Bonafed did not attend the sentencing hearing. District Attorney Jack Heneks said Bonafed and the investigating police officer agreed to the plea.

"This is an effective resolution of the difficulties this defendant caused both Father Bonafed and the churches he represents," Heneks said.

Police said Labuda told them he used keys he had taken from a nun to enter the church's locked rectory at 9:15 p.m. March 3, where he hid behind a door until Bonafed arrived.

Bonafed, an administrator for three parishes in the Roman Catholic Diocese of Greensburg, testified during a bond-reduction hearing in March that he was repeatedly struck in the head, with the blows continuing even after he fell to the floor.

During that same hearing, Labuda testified he took a job as business manager for Immaculate Conception and partner parishes St. Rita and St. John the Evangelist in 2008, shortly after he was let go from a seminary school in the Diocese of Harrisburg.

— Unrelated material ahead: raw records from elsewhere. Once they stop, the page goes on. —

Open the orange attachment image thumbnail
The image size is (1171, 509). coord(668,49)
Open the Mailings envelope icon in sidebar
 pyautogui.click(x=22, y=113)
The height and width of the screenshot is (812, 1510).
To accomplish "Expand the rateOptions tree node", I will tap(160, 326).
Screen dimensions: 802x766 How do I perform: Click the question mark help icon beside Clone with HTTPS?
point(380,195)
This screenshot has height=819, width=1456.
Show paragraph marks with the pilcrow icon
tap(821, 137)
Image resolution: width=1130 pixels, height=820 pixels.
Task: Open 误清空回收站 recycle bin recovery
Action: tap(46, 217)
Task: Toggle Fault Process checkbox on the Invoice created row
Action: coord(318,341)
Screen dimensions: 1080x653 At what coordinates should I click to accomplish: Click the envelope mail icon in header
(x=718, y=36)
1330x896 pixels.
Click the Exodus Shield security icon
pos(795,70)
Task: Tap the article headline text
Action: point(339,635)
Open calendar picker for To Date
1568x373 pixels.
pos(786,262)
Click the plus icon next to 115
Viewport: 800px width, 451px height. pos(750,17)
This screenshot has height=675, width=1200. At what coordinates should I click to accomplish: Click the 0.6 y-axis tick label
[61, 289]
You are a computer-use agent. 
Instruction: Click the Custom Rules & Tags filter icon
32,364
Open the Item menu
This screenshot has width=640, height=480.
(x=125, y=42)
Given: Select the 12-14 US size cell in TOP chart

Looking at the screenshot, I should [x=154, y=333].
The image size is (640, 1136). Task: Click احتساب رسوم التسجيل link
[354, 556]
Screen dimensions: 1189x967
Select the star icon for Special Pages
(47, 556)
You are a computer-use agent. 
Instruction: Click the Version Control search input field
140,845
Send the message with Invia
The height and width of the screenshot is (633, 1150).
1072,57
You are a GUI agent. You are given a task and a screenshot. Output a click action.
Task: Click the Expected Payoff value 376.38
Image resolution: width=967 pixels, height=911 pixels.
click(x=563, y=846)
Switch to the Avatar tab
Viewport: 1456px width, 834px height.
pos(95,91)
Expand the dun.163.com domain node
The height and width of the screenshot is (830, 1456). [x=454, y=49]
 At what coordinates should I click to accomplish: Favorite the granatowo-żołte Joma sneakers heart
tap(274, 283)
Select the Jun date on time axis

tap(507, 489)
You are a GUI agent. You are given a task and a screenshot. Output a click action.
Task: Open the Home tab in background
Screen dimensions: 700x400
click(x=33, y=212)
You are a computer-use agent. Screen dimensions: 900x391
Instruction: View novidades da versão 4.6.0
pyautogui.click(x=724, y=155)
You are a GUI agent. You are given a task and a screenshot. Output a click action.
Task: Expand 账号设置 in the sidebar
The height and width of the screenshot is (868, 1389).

Labuda testified he had been accepted into the seminary to study for the priesthood, but he was asked to leave after less than two weeks because of serious injuries he sustained in a motorcycle accident.

He said the school advised him they couldn't accommodate his needs, which included temporary use of a wheelchair during his recovery.

Noting that Labuda had sustained a head injury in the accident, Leskinen indicated Labuda could have sought to plead guilty but mentally ill, or mounted an insanity defense.

Labuda's attorney, David Reiss of Connellsville, said his client did not want to pursue either option.

Leskinen accepted Labuda's guilty pleas to charges of criminal trespass, simple assault and reckless endangerment, but did not impose additional jail time.

Bonafed suffered a large bruise on the back of his head and a cut to the front. He was treated in Uniontown Hospital, police said.